Да, вот так бывает. Она тебе понравилась, и ты с этим ничего не можешь поделать. Ты понимаешь, что она не лучше всех, и не красивее, нет, просто ты не можешь оторвать от неё взгляд и не думать о ней, словно тебя что-то околдовало. Зовёт, притягивает и ты всё время думаешь о ней и хочешь всё время на неё смотреть. И какая бы она ни была на самом деле, внутри у тебя своё видение — непогрешимое, идеальное, хоть ты и понимаешь, что это морок, это наваждение, и оно может рассыпаться в одно мгновенье без следа. Но пока оно не растаяло, оно затмевает, перекрывает, побеждает всё. Пусть созданный тобой образ не имеет ничего связанного с реальностью, но он завораживает, будто больше ничего и нет. Это мýка и наслаждение одновременно.

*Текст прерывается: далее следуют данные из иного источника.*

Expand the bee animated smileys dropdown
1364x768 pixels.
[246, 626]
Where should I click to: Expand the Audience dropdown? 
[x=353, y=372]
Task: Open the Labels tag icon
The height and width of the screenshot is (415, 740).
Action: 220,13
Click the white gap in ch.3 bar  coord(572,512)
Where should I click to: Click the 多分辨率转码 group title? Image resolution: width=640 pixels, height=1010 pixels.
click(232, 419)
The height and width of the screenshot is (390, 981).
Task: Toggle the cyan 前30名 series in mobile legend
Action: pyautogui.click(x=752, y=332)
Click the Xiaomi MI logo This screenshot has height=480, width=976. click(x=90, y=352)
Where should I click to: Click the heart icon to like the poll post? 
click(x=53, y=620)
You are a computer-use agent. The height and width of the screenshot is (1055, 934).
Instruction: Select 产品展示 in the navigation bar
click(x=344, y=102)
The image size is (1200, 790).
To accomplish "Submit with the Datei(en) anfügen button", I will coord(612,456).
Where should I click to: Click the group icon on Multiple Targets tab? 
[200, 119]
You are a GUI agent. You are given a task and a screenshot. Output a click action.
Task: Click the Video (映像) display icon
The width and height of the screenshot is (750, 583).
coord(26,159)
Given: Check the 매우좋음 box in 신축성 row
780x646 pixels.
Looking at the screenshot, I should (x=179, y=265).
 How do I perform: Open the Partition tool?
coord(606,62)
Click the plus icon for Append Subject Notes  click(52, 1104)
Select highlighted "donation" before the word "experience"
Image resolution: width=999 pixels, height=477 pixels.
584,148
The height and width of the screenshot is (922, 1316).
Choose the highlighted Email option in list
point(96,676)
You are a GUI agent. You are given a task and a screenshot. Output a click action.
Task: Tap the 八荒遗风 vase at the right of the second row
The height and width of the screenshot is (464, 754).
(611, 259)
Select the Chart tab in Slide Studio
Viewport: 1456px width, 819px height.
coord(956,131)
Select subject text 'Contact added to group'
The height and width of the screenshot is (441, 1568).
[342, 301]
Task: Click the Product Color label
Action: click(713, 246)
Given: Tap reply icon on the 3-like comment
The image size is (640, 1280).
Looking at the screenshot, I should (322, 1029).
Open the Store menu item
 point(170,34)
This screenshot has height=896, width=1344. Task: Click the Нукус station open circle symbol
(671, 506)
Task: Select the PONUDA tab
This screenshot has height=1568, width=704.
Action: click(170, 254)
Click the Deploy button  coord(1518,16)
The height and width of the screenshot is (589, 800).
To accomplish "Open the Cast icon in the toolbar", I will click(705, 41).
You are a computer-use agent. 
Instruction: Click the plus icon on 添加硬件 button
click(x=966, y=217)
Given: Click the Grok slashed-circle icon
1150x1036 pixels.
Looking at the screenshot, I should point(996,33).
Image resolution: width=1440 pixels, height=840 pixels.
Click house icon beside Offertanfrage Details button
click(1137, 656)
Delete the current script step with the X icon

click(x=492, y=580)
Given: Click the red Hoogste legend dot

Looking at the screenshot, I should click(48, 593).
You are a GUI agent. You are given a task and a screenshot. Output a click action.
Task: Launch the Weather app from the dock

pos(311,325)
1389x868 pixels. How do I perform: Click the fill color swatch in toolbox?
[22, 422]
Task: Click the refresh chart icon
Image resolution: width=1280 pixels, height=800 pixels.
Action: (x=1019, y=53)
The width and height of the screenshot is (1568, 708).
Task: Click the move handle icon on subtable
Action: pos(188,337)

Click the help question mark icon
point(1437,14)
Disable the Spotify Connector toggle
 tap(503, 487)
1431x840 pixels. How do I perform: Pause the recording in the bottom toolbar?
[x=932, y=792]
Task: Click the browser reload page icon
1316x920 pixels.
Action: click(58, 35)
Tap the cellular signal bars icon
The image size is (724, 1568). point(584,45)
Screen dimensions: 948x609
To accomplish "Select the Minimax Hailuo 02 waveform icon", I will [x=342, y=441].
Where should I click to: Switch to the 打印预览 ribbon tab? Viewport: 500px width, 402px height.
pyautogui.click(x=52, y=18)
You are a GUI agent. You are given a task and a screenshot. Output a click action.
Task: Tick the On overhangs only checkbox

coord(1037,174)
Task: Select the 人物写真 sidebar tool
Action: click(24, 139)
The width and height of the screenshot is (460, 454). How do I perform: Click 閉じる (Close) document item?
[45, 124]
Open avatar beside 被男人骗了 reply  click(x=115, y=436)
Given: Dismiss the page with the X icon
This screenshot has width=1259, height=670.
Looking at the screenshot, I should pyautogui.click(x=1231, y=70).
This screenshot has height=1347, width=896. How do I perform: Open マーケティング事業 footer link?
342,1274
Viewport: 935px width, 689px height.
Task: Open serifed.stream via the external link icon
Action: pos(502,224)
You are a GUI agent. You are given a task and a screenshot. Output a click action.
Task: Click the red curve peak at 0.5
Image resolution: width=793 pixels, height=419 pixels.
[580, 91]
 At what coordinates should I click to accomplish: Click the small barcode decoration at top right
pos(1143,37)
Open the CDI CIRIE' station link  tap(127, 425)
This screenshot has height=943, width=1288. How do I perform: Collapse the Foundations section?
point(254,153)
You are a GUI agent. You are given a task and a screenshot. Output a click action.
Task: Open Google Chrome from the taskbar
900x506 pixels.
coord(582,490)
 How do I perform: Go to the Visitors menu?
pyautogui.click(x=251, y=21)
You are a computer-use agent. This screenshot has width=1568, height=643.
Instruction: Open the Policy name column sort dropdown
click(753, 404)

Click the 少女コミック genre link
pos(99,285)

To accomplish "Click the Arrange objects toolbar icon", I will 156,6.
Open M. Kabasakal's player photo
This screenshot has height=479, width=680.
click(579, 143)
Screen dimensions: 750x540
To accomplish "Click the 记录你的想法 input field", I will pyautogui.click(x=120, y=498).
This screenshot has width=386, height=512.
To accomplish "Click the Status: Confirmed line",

Я сидел на фундаментном приступке, и курил, и смотрел на просёлок. Со слов тёти Маши я узнал о ней столько всего по сравнению со вчерашним неведеньем. Сказанное и ошеломило и почти никак не сказалось на происходящем внутри меня. Словно за стеной, глухо. Было лишь немного больно, и она та, и она во мне — они словно никак и не соприкоснулись.
Я уже знал, чувствовал заранее, что в реальности Катерина окажется совсем другой, чем есть сейчас, но ещё не мог этому огорчиться, и уж точно это меня никак не пугало. Меня тянуло к ней. Это как находясь с головой в воде всё равно хотеть коснуться воды, хоть какой-нибудь одной её капельки…
Я понятия не имел, когда она придёт, и придёт ли вообще. От вчерашнего дождя ничего не осталось. Ни дымки, ни марева. Лишь пара лужиц на просёлке. Всё было ясным, чётким и виделось далеко. Нет, не до горизонта, а всего лишь до деревьев, до рощи, куда просёлок нырял почти сразу за огородами. Никакого монастыря вдали я не видел, но она должна была прийти оттуда.